Ogni tanto i media tornano su certi argomenti, di politica, di costume o altro. Uno dei temi “ciclici” che tengono banco al momento è la crisi che attraverserebbe la cultura classica, e specialmente lo studio del latino e del greco, nella scuola e nel sociale. A leggere certe previsioni “cassandresche” (ci si passi il neologismo “classicista”!) oggi le lingue di Tucidide e Cicerone, già “morte” per definizione secondo i necrofori di turno, rischierebbero l’estinzione anche dalla scuola, bersagliate senza rimedio non solo dall’antica concorrenza delle lingue parlate, ma ora pure dalla cultura digitale, dall’invadenza dell’informazione economica e insomma da tutto-il-nuovo-che-avanza. Analisi corretta, in apparenza; ma smentita dai fatti. Forse per i nemici di Platone e gli amici di Catullo non è ancora il momento, rispettivamente, di esultare e di abbattersi. Vediamo perché.

Iniziamo dalla scuola e dalle cifre. Secondo fonti del Ministero della Pubblica istruzione gli studenti medi che si preparano a frequentare i licei in genere e il liceo classico in particolare, dopo una flessione registrata fino a pochi anni fa, ora sono in netto aumento. A iscrizioni ormai chiuse per l’anno scolastico 2017-18, nelle domande per il classico c’è un incremento di mezzo punto rispetto al 2016-17. Non è gran che, si dirà, ma è comunque significativo, anche perché si tratta di una risalita che dura da qualche anno. Le domande crescono pure per il liceo scientifico, anche se meno rispetto al classico. Si è constatato parallelamente un calo di simpatie verso gli istituti tecnico- professionali.

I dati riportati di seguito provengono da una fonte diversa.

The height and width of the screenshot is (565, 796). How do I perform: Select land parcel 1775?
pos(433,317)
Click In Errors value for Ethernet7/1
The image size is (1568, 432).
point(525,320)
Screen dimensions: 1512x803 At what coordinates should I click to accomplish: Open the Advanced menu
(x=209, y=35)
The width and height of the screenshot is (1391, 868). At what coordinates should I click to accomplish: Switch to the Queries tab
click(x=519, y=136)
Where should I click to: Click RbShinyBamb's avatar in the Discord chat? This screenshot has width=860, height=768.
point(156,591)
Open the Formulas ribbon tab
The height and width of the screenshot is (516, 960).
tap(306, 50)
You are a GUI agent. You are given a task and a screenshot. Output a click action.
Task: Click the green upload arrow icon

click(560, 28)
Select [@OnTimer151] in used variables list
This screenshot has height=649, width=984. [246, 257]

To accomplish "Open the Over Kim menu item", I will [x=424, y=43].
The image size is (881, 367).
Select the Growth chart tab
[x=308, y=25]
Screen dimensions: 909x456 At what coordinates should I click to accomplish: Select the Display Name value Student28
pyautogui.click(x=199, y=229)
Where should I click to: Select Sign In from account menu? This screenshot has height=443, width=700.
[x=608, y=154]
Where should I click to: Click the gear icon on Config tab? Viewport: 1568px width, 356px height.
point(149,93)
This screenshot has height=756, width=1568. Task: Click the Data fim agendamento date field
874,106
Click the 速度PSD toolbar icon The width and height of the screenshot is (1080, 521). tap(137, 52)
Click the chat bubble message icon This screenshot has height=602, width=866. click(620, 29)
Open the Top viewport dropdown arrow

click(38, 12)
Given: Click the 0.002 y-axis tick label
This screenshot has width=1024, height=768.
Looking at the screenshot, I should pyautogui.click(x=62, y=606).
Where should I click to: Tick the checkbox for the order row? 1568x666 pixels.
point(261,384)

Ma lasciamo scuola e numeri, per tuffarci nei libri. Qui troviamo l’altra ragione dell’odierno risveglio d’interesse dei media per le due lingue madri della nostra civiltà. Parliamo del successone che da alcuni mesi stanno riscuotendo 3 libri made in Italy sull’argomento, con tanto di ristampe da noi, traduzioni all’estero e buone posizioni fra i top ten. Un titolo è dedicato al greco, La lingua geniale: 9 ragioni per amare il greco (Laterza). Gli altri 2 sono sul latino: Viva il latino: storia e bellezza di una lingua inutile (Garzanti: superfluo notare l’ironia di quell’inutile!) e Il presente non basta: la lezione del latino (Mondadori). Si tratta di contributi preziosi e singolari, a iniziare dagli autori, che rappresentano tutti i generi e tutte le età: il libro sul greco è di una ragazza 30enne, una precaria della scuola (!): Andrea Marcolongo. I 2 titoli sul latino si devono a Nicola Gardini (Viva il latino), un 50enne che ha studiato e insegnato le lingue classiche negli Usa e attualmente a Oxford, e a Ivano Dionigi, ultra60enne che è stato rettore dell’Università di Bologna fino al 2015. Nella loro distanza anagrafica, di formazione e di percorsi, superata dal comune amore per il latino e il greco, i 3 autori ci spiegano perché lo studio delle lingue “morte” oggi sia ancora vivo, utile e benefico per la nostra società, per il mondo, per i giovani, per tutti. E anche per la smarrita e disunita Europa, ci piace aggiungere! Il latino e il greco sono organismi più vitali che mai. Quella dei nostri saggisti è una grande passione, una “cotta” che dura da 20-40-60 anni, e che cercano di trasmettere ai lettori non solo con il cuore in mano, ma anche con le loro conoscenze linguistiche e letterarie. Ai greci e ai latini dobbiamo tutto, ci spiegano: la civiltà, la cultura, le leggi, il nostro modo di vedere la vita e il mondo. Il latino e il greco, se ben studiati – e insegnati, pure col web e le app giuste, e soprattutto leggendo i classici –, divertono, appassionano, riempiono il cuore e sviluppano la mente, maturano e raffinano più di ogni altra lettura o disciplina. Ridurli troppo nei programmi scolastici, o addirittura abolirli, sarebbe da barbari e da incoscienti. Si parla tanto di memoria storica per costruire un futuro degno: niente e nessuno ce la può fornire quanto le lingue classiche.